══ The records ══

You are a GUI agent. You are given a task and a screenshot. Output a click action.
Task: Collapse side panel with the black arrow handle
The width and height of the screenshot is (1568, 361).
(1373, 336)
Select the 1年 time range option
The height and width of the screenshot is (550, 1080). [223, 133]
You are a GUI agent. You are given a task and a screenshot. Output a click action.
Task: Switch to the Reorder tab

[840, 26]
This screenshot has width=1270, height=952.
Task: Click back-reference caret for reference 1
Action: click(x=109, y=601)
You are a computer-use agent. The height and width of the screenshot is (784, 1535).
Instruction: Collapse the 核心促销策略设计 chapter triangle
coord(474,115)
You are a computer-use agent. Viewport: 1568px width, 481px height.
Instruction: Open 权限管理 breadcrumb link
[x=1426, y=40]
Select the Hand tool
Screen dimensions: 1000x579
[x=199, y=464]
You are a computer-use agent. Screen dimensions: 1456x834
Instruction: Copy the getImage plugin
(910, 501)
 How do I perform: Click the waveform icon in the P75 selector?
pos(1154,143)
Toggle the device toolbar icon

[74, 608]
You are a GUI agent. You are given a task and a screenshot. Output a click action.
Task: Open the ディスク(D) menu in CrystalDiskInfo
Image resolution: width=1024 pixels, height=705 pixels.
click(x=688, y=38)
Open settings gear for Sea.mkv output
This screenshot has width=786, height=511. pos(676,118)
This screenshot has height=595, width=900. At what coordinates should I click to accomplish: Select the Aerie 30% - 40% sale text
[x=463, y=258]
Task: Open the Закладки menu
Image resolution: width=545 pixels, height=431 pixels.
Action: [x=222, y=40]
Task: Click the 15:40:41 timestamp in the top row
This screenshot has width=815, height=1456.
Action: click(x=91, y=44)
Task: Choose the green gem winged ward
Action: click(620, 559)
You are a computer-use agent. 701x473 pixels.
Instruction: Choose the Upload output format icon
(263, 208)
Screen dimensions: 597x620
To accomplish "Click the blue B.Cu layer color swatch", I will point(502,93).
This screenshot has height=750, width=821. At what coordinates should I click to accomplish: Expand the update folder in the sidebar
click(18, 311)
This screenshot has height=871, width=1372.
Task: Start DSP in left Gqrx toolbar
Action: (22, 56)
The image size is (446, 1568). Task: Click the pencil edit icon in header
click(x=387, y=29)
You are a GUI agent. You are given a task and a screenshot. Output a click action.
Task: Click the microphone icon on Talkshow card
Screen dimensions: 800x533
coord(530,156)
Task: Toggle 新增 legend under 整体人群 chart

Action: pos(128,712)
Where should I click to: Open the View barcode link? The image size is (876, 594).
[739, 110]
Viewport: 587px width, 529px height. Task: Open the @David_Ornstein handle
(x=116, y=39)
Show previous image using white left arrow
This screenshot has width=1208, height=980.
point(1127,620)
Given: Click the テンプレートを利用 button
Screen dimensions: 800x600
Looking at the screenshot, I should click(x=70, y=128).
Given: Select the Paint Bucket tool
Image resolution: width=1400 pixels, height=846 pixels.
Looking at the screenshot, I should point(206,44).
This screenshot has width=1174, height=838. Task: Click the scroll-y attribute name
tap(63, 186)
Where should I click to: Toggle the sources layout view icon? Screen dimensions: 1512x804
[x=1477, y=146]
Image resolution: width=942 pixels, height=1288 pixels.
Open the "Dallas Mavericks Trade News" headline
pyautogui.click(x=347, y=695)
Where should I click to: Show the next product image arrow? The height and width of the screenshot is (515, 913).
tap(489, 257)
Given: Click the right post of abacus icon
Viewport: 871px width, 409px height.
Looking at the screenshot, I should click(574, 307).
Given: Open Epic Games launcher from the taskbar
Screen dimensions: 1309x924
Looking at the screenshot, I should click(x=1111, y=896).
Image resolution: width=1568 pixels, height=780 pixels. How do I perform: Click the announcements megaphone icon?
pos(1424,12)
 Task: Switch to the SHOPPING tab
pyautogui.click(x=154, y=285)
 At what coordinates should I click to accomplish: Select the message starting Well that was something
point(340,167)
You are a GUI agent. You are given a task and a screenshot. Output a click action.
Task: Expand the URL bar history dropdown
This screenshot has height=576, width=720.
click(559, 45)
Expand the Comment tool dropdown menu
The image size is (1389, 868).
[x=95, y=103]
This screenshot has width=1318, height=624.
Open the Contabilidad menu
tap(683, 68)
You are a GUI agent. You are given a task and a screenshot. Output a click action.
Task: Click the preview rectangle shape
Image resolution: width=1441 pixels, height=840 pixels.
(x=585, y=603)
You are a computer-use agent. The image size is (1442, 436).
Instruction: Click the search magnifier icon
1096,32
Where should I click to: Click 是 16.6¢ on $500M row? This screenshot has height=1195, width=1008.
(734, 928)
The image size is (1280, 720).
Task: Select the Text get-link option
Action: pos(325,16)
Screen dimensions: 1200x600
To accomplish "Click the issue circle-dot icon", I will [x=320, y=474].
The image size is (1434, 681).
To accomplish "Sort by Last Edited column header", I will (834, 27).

═══

Copy out every line of the listing above exactly as it appears.

* Correct answer:
You are a GUI agent. You are given a task and a screenshot. Output a click action.
Task: Collapse side panel with the black arrow handle
The width and height of the screenshot is (1568, 361).
(1373, 336)
Select the 1年 time range option
The height and width of the screenshot is (550, 1080). [223, 133]
You are a GUI agent. You are given a task and a screenshot. Output a click action.
Task: Switch to the Reorder tab

[840, 26]
This screenshot has width=1270, height=952.
Task: Click back-reference caret for reference 1
Action: click(x=109, y=601)
You are a computer-use agent. The height and width of the screenshot is (784, 1535).
Instruction: Collapse the 核心促销策略设计 chapter triangle
coord(474,115)
You are a computer-use agent. Viewport: 1568px width, 481px height.
Instruction: Open 权限管理 breadcrumb link
[x=1426, y=40]
Select the Hand tool
Screen dimensions: 1000x579
[x=199, y=464]
You are a computer-use agent. Screen dimensions: 1456x834
Instruction: Copy the getImage plugin
(910, 501)
 How do I perform: Click the waveform icon in the P75 selector?
pos(1154,143)
Toggle the device toolbar icon

[74, 608]
You are a GUI agent. You are given a task and a screenshot. Output a click action.
Task: Open the ディスク(D) menu in CrystalDiskInfo
Image resolution: width=1024 pixels, height=705 pixels.
click(x=688, y=38)
Open settings gear for Sea.mkv output
This screenshot has width=786, height=511. pos(676,118)
This screenshot has height=595, width=900. At what coordinates should I click to accomplish: Select the Aerie 30% - 40% sale text
[x=463, y=258]
Task: Open the Закладки menu
Image resolution: width=545 pixels, height=431 pixels.
Action: [x=222, y=40]
Task: Click the 15:40:41 timestamp in the top row
This screenshot has width=815, height=1456.
Action: click(x=91, y=44)
Task: Choose the green gem winged ward
Action: click(620, 559)
You are a computer-use agent. 701x473 pixels.
Instruction: Choose the Upload output format icon
(263, 208)
Screen dimensions: 597x620
To accomplish "Click the blue B.Cu layer color swatch", I will point(502,93).
This screenshot has height=750, width=821. At what coordinates should I click to accomplish: Expand the update folder in the sidebar
click(18, 311)
This screenshot has height=871, width=1372.
Task: Start DSP in left Gqrx toolbar
Action: (22, 56)
The image size is (446, 1568). Task: Click the pencil edit icon in header
click(x=387, y=29)
You are a GUI agent. You are given a task and a screenshot. Output a click action.
Task: Click the microphone icon on Talkshow card
Screen dimensions: 800x533
coord(530,156)
Task: Toggle 新增 legend under 整体人群 chart

Action: pos(128,712)
Where should I click to: Open the View barcode link? The image size is (876, 594).
[739, 110]
Viewport: 587px width, 529px height. Task: Open the @David_Ornstein handle
(x=116, y=39)
Show previous image using white left arrow
This screenshot has width=1208, height=980.
point(1127,620)
Given: Click the テンプレートを利用 button
Screen dimensions: 800x600
Looking at the screenshot, I should click(x=70, y=128).
Given: Select the Paint Bucket tool
Image resolution: width=1400 pixels, height=846 pixels.
Looking at the screenshot, I should point(206,44).
This screenshot has width=1174, height=838. Task: Click the scroll-y attribute name
tap(63, 186)
Where should I click to: Toggle the sources layout view icon? Screen dimensions: 1512x804
[x=1477, y=146]
Image resolution: width=942 pixels, height=1288 pixels.
Open the "Dallas Mavericks Trade News" headline
pyautogui.click(x=347, y=695)
Where should I click to: Show the next product image arrow? The height and width of the screenshot is (515, 913).
tap(489, 257)
Given: Click the right post of abacus icon
Viewport: 871px width, 409px height.
Looking at the screenshot, I should click(574, 307).
Given: Open Epic Games launcher from the taskbar
Screen dimensions: 1309x924
Looking at the screenshot, I should click(x=1111, y=896).
Image resolution: width=1568 pixels, height=780 pixels. How do I perform: Click the announcements megaphone icon?
pos(1424,12)
 Task: Switch to the SHOPPING tab
pyautogui.click(x=154, y=285)
 At what coordinates should I click to accomplish: Select the message starting Well that was something
point(340,167)
You are a GUI agent. You are given a task and a screenshot. Output a click action.
Task: Expand the URL bar history dropdown
This screenshot has height=576, width=720.
click(559, 45)
Expand the Comment tool dropdown menu
The image size is (1389, 868).
[x=95, y=103]
This screenshot has width=1318, height=624.
Open the Contabilidad menu
tap(683, 68)
You are a GUI agent. You are given a task and a screenshot. Output a click action.
Task: Click the preview rectangle shape
Image resolution: width=1441 pixels, height=840 pixels.
(x=585, y=603)
You are a computer-use agent. The image size is (1442, 436).
Instruction: Click the search magnifier icon
1096,32
Where should I click to: Click 是 16.6¢ on $500M row? This screenshot has height=1195, width=1008.
(734, 928)
The image size is (1280, 720).
Task: Select the Text get-link option
Action: pos(325,16)
Screen dimensions: 1200x600
To accomplish "Click the issue circle-dot icon", I will [x=320, y=474].
The image size is (1434, 681).
To accomplish "Sort by Last Edited column header", I will (834, 27).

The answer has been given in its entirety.